La segunda parte del aspecto social del experimento aún está en desarrollo. Se trata de demostrar si tenemos conciencia colectiva de especie. Es cierto que hemos demostrado una gran capacidad de cohesionarnos colectivamente. Todos hemos podido vivir cómo la mayoría de la población de nuestro país hemos colaborado en el confinamiento con un objetivo común, así como el tsunami de acciones comunitarias de apoyo y ayuda. También hemos podido comprobar cómo los colectivos que nos cuidan (servicios médicos, de seguridad, etc) y los que nos proveen de lo necesario no han dudado de seguir realizando su labor pese a los riesgos. Pero esto ha sucedido a nivel de una sociedad cerrada, a nivel de país, o sea, de “aldea” del Homo Sapiens. Hemos podido ver, sin embargo, mensajes de rechazo (por no decir de odio) de individuos de diferentes aldeas (normalmente políticos) y por tanto nos queda por ver si esa conciencia colectiva que hemos sabido demostrar en nuestra aldea sabremos ampliarla a la aldea global.

El coronavirus ha desenmascarado a un capitalismo liberal que protege el crecimiento por encima de la vida pero también ha despertado una conciencia colectiva que a punto está de convertirse en conciencia global de especie.
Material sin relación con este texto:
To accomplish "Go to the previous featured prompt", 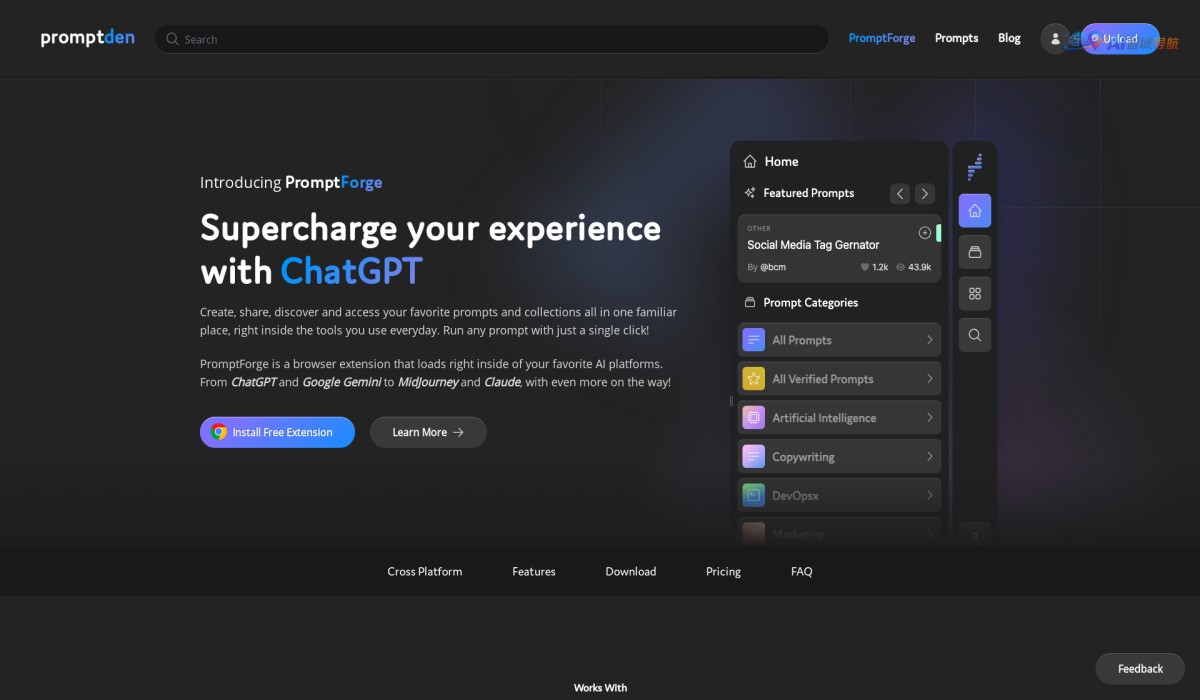I will (x=900, y=194).
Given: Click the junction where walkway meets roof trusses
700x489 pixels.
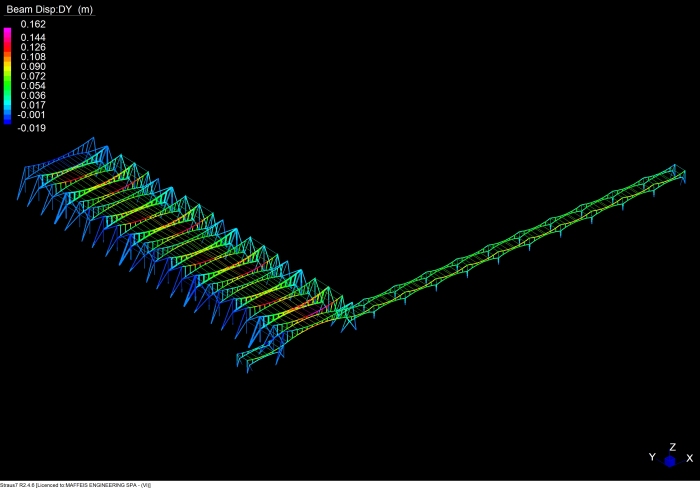Looking at the screenshot, I should [345, 308].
Tenemos probado que la ciencia acierta en sus predicciones y nos ayuda a superar nuestros obstáculos, que cambiar nuestro modelo de actividad puede mejorar enormemente el Medio y que las nuevas tecnologías nos pueden ayudar en el cambio de modelo. También ha quedado claro que algunos mandatarios aún defienden el modelo saqueador y de tribus pero que la mayoría de la población del planeta valora por encima de todo la vida…

estamos a un pequeño paso del Homo Consciens.